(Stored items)
::::::::::

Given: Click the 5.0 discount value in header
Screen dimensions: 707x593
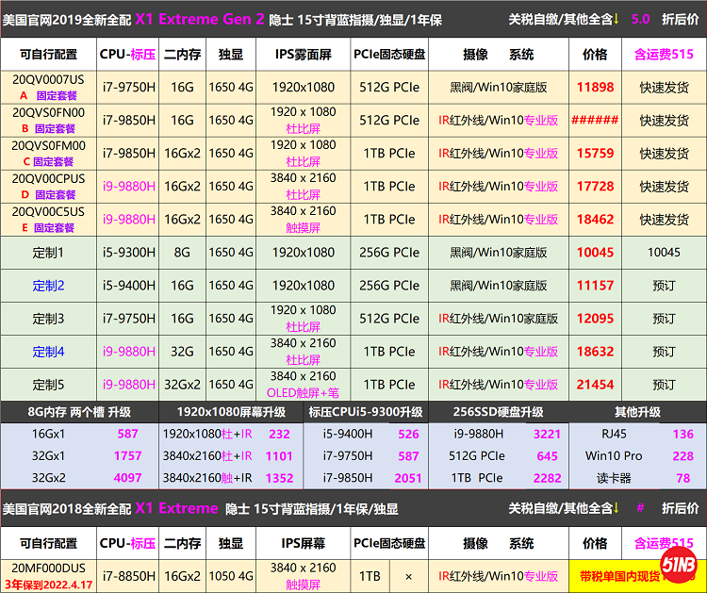Looking at the screenshot, I should coord(640,19).
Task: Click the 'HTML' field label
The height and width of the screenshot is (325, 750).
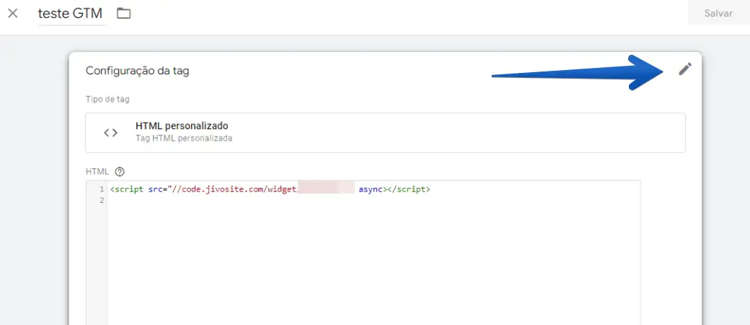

::::::::::

## Aim of the exercise
Reproduce every entry word for word, but omit the pictures.

## Written answer
Given: Click the 5.0 discount value in header
Screen dimensions: 707x593
Looking at the screenshot, I should coord(640,19).
Task: Click the 'HTML' field label
The height and width of the screenshot is (325, 750).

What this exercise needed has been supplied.